═══ SOURCE DOCUMENT ═══
Jack's a little more refined and turns his nose up at things - or chews things with a look on his face like "eeew this is gross but i'll try and get it down because there is NO WAY Ollie is getting it!"

I give bits of carrot, chicken on weekends, eggs once a week, organic biscuits, wee sausages, cheese, porridge sometimes. Hmmm trial and error as we go along (with safe foods, of course) xx


----------



## WeLoveHiro (Apr 14, 2009)

thank you everyone for all your input. i have learned lots. me and my lil man love you for it. thank you.


----------



## unchienne (Mar 29, 2009)

Boo's really picky. He'll only eat the bad-for-you good stuff. His favorite is meat (of course), but he really likes Hawaiian bread. Go figure. No fruits, no veggies...I've tried them all, and all I get in return is a few wiggles of his nose and his backside as he walks away. 

Poppet, on the other hand, loved everything. There wasn't anything he didn't eat. Pears, sushi (mostly salmon and without the wasabi of course), cucumbers, broccoli, sweet apples, yogurt...anything you put in front of him really. We had that in common. LOL Sometimes I'll be eating something and think back to my little four-legged "garbage" disposal. Still brings a smile to my face.
═══ RECORDED INFORMATION ═══
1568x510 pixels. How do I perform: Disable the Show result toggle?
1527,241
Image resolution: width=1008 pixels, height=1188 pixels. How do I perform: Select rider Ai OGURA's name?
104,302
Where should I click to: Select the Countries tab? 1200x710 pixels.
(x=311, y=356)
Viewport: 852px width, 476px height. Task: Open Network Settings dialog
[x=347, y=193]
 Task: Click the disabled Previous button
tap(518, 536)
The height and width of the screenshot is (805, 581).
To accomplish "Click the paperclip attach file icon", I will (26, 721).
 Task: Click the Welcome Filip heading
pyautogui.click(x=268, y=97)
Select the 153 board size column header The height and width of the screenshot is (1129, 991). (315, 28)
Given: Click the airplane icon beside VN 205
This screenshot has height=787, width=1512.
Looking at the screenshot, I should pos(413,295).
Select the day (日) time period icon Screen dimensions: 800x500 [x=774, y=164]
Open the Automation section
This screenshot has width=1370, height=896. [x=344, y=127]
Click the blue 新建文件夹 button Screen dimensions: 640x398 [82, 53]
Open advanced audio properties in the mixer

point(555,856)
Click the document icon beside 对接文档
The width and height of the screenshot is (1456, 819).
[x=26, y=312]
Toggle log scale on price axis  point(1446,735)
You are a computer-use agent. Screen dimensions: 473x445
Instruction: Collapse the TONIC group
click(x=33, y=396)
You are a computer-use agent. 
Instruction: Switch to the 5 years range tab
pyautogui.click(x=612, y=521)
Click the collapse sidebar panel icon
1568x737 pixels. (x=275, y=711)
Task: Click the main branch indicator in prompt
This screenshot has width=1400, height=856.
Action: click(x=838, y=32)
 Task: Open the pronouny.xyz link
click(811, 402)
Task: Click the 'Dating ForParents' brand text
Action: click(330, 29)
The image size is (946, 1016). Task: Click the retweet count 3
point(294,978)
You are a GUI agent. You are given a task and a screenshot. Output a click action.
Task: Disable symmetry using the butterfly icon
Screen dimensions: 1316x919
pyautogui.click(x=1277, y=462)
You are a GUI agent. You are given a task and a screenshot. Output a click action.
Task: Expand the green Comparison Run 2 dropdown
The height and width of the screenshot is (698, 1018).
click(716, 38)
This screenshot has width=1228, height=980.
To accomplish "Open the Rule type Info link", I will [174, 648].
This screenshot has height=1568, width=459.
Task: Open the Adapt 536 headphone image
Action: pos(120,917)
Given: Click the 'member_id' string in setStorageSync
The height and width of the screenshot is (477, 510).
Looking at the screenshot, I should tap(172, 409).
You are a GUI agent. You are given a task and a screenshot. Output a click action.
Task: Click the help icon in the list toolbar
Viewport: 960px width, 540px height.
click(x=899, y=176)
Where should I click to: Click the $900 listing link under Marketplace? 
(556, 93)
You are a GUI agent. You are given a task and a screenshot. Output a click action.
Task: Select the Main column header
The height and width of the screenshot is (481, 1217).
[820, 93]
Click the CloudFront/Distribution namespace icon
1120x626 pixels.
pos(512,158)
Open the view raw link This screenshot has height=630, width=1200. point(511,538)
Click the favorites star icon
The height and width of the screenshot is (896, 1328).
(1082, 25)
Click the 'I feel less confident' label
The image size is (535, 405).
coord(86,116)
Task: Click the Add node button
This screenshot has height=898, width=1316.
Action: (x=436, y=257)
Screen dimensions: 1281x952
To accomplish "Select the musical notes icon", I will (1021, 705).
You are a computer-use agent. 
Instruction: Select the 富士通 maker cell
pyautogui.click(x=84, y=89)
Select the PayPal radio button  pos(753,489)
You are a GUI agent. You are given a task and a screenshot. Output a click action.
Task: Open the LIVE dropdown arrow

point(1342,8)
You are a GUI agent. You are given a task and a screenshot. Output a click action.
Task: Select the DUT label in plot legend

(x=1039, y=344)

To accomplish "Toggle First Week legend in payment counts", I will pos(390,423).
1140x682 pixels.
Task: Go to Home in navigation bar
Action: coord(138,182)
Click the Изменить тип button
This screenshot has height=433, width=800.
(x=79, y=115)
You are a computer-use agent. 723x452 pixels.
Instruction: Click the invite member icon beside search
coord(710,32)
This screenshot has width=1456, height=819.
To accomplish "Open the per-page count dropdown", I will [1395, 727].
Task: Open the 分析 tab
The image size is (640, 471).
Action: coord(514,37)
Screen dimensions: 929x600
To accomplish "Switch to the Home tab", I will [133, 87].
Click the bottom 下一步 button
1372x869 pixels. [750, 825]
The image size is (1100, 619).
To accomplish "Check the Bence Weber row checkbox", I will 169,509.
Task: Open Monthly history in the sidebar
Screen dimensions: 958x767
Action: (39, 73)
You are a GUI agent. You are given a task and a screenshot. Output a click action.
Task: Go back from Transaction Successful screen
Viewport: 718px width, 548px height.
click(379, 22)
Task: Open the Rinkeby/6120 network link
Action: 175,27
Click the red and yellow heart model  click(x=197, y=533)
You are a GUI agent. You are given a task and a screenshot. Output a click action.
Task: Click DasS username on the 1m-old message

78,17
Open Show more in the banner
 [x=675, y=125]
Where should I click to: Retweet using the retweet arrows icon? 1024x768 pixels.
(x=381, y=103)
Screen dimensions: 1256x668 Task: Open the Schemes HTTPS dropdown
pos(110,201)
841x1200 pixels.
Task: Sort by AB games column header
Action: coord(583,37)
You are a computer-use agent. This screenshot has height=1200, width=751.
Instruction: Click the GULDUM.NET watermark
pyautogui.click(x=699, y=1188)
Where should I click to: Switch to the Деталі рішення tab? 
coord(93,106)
═══
**STATED EXERCISE:** In the forum thread, what is Boo's favorite food? Rely only on the forum thread for this, not on the data.

**PROBLEM SOLUTION:** Meat.